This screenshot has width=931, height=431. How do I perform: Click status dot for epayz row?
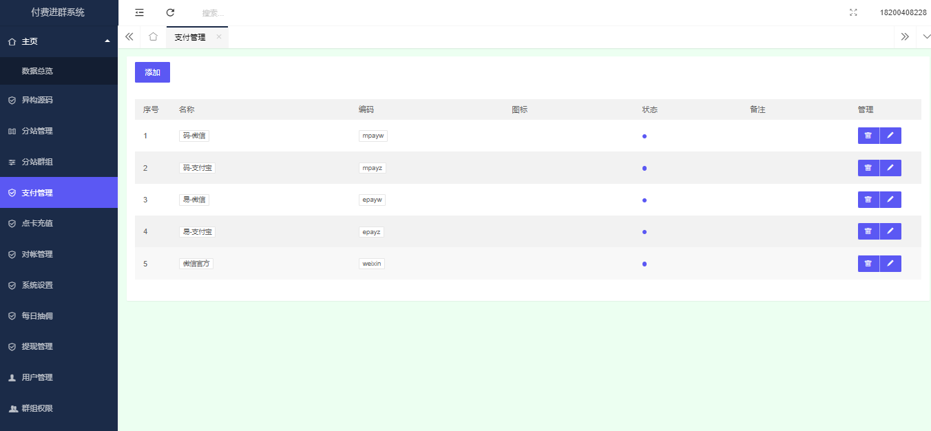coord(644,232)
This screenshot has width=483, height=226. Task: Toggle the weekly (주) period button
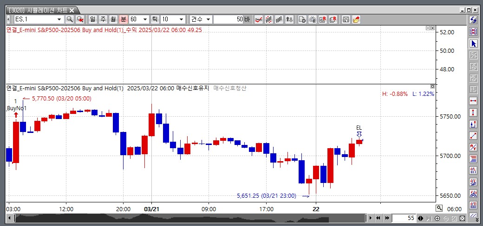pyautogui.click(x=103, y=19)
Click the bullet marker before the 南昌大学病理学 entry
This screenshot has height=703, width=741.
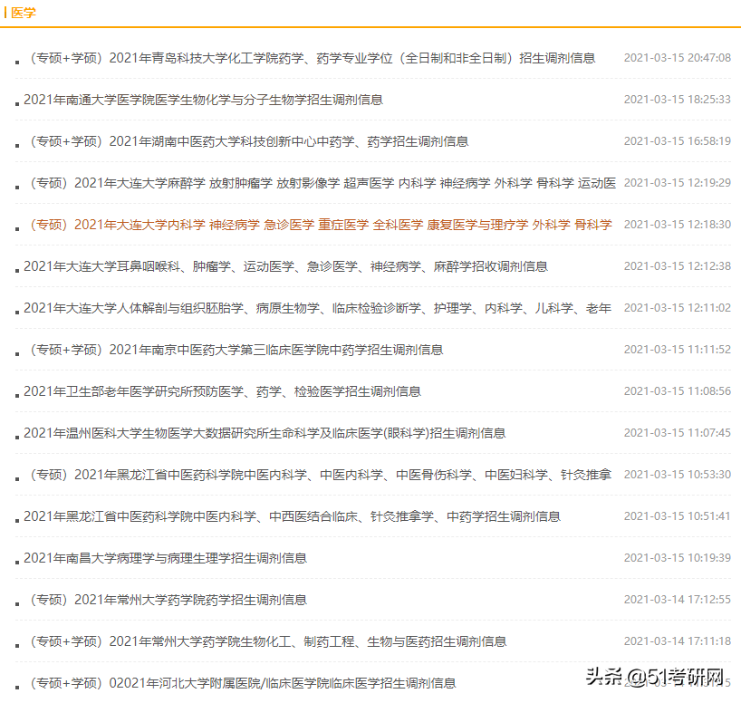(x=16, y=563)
--
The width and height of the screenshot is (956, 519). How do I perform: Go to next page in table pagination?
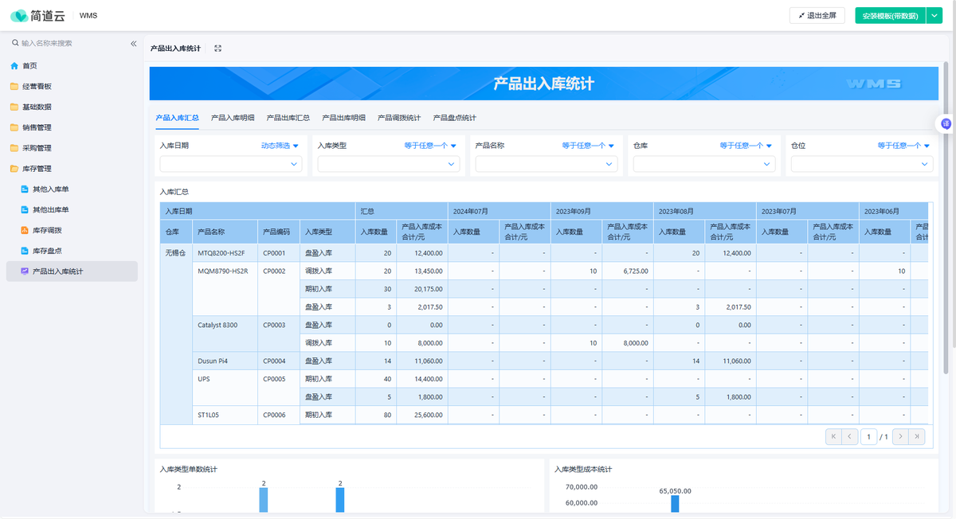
---
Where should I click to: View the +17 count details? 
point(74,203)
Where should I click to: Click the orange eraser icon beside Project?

Your instructions:
Please switch every "screenshot" to "image" in the lines from the line with "This screenshot has width=931, height=431." up to and including the line with "(x=16, y=563)", leaving everything else unchanged. Give back only those lines, without the pictures.

Reply:
This image has width=931, height=431. How do I perform: Click status dot for epayz row?
coord(644,232)
This image has width=483, height=226. Task: Toggle the weekly (주) period button
pyautogui.click(x=103, y=19)
Click the bullet marker before the 南昌大学病理学 entry
This image has height=703, width=741.
(x=16, y=563)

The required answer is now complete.